Welcome to the cleanR package documentation! This guide is designed to assist the WFP team in cleaning food security and livelihood data using the cleanR package. Our goal is to streamline the data cleaning process, ensuring consistency with the WFP Survey Designer for standardized variable naming.

Step 1: Load data

Start by uploading the raw data, typically the version downloaded from the MoDa server.

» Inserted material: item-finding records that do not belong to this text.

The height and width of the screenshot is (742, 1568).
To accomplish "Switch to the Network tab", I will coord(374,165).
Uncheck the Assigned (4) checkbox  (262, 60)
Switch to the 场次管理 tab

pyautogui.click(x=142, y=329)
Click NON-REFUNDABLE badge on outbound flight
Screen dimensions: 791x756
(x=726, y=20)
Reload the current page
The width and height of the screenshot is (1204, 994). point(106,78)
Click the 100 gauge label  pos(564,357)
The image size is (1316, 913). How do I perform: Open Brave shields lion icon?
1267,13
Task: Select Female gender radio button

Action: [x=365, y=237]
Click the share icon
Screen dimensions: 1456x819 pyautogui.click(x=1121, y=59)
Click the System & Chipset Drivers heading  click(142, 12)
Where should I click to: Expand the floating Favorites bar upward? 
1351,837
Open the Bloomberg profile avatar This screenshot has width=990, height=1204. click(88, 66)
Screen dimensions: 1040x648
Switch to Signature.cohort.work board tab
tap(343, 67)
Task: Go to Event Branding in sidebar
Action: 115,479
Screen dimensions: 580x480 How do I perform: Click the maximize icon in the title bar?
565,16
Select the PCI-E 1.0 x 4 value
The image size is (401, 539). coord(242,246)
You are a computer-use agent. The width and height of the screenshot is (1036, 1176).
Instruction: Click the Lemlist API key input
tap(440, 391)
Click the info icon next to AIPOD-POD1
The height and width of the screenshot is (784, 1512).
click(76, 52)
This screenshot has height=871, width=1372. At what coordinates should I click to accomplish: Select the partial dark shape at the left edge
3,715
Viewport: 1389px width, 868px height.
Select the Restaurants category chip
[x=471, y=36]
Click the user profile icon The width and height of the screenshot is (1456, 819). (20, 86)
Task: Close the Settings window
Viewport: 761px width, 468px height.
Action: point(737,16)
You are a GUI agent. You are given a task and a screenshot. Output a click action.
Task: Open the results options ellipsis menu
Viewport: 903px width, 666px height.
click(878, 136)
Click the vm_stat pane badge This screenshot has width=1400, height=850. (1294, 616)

Ensure that the data structure aligns with the WFP Survey Designer for consistent variable naming.

# required packages
library(tidyverse)
library(DT)
library(cleanR)

# load raw data
moda_data <- cleanR::survey_data %>% # converting HDDS variables to numeric
  mutate(across(starts_with("HDDS"), as.numeric))

Step 2: Format data

The calculate_fsl_indicators function is a powerful tool for computing essential food security and livelihood (FSL) indicators, including the food consumption score, household dietary diversity, reduced coping strategy, and livelihood coping strategy, from your raw data.

raw_data <- calculate_fsl_indicators(data = moda_data,
                                 # FCS
                                 FCSStap = "FCSStap", 
                                 FCSPulse = "FCSPulse", 
                                 FCSPr = "FCSPr", 
                                 FCSVeg = "FCSVeg", 
                                 FCSFruit = "FCSFruit",
                                 FCSDairy = "FCSDairy", 
                                 FCSFat = "FCSFat", 
                                 FCSSugar = "FCSSugar", 
                                 cutoff = "Cat28", 
                                 # rCSI
                                 rCSILessQlty = "rCSILessQlty", 
                                 rCSIBorrow = "rCSIBorrow", 
                                 rCSIMealSize = "rCSIMealSize", 
                                 rCSIMealAdult = "rCSIMealAdult", 
                                 rCSIMealNb = "rCSIMealNb",
                                 # HHS
                                 HHhSNoFood_FR = "HHhSNoFood_FR", 
                                 HHhSBedHung_FR = "HHhSBedHung_FR", 
                                 HHhSNotEat_FR = "HHhSNotEat_FR", 
                                 # HDDS
                                 # HDDSStapCer = "HDDSStapCer", 
                                 # HDDSStapRoot = "HDDSStapRoot", 
                                 # HDDSVeg = "HDDSVeg", 
                                 # HDDSFruit = "HDDSFruit", 
                                 # HDDSPrMeat = "HDDSPrMeat", 
                                 # HDDSPrEgg = "HDDSPrEgg", 
                                 # HDDSPrFish = "HDDSPrFish", 
                                 # HDDSPulse = "HDDSPulse", 
                                 # HDDSDairy = "HDDSDairy", 
                                 # HDDSFat = "HDDSFat", 
                                 # HDDSSugar = "HDDSSugar", 
                                 # HDDSCond = "HDDSCond"
                                 )

Step 3: Use visualizations

By incorporating ridge charts into your analysis, you can easily identify patterns and variations in FCS and rCSI across different clusters or field monitors.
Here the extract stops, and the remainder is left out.